Provided data
+++++
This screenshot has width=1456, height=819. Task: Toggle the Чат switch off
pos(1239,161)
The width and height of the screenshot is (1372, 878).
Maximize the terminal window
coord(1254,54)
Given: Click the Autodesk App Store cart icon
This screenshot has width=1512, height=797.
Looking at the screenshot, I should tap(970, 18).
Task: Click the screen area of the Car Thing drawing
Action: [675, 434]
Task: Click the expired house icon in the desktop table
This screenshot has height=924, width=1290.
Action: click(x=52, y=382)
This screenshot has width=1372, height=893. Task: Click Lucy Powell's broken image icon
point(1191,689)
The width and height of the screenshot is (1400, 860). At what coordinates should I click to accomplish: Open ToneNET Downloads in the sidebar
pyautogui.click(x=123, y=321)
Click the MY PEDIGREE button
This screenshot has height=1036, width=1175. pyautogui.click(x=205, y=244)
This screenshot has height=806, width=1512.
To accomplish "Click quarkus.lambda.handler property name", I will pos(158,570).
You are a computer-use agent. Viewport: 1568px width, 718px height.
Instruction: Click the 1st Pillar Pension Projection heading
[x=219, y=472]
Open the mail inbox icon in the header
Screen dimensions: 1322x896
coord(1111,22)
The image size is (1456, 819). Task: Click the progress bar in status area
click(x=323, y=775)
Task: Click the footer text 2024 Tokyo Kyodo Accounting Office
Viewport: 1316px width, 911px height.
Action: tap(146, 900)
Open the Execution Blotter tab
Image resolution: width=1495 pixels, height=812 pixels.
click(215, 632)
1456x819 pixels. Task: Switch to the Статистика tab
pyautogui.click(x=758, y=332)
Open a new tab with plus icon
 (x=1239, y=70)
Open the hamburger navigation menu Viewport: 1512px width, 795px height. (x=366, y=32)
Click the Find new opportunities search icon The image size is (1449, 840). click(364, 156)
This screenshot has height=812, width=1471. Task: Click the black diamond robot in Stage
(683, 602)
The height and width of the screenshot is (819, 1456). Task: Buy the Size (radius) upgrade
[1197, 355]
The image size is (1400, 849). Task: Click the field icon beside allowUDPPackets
+++++
Goal of the exercise
An exact copy of the data is needed.

Response area
This screenshot has width=1456, height=819. Task: Toggle the Чат switch off
pos(1239,161)
The width and height of the screenshot is (1372, 878).
Maximize the terminal window
coord(1254,54)
Given: Click the Autodesk App Store cart icon
This screenshot has width=1512, height=797.
Looking at the screenshot, I should tap(970, 18).
Task: Click the screen area of the Car Thing drawing
Action: [675, 434]
Task: Click the expired house icon in the desktop table
This screenshot has height=924, width=1290.
Action: click(x=52, y=382)
This screenshot has width=1372, height=893. Task: Click Lucy Powell's broken image icon
point(1191,689)
The width and height of the screenshot is (1400, 860). At what coordinates should I click to accomplish: Open ToneNET Downloads in the sidebar
pyautogui.click(x=123, y=321)
Click the MY PEDIGREE button
This screenshot has height=1036, width=1175. pyautogui.click(x=205, y=244)
This screenshot has height=806, width=1512.
To accomplish "Click quarkus.lambda.handler property name", I will pos(158,570).
You are a computer-use agent. Viewport: 1568px width, 718px height.
Instruction: Click the 1st Pillar Pension Projection heading
[x=219, y=472]
Open the mail inbox icon in the header
Screen dimensions: 1322x896
coord(1111,22)
The image size is (1456, 819). Task: Click the progress bar in status area
click(x=323, y=775)
Task: Click the footer text 2024 Tokyo Kyodo Accounting Office
Viewport: 1316px width, 911px height.
Action: tap(146, 900)
Open the Execution Blotter tab
Image resolution: width=1495 pixels, height=812 pixels.
click(215, 632)
1456x819 pixels. Task: Switch to the Статистика tab
pyautogui.click(x=758, y=332)
Open a new tab with plus icon
 (x=1239, y=70)
Open the hamburger navigation menu Viewport: 1512px width, 795px height. (x=366, y=32)
Click the Find new opportunities search icon The image size is (1449, 840). click(364, 156)
This screenshot has height=812, width=1471. Task: Click the black diamond robot in Stage
(683, 602)
The height and width of the screenshot is (819, 1456). Task: Buy the Size (radius) upgrade
[1197, 355]
The image size is (1400, 849). Task: Click the field icon beside allowUDPPackets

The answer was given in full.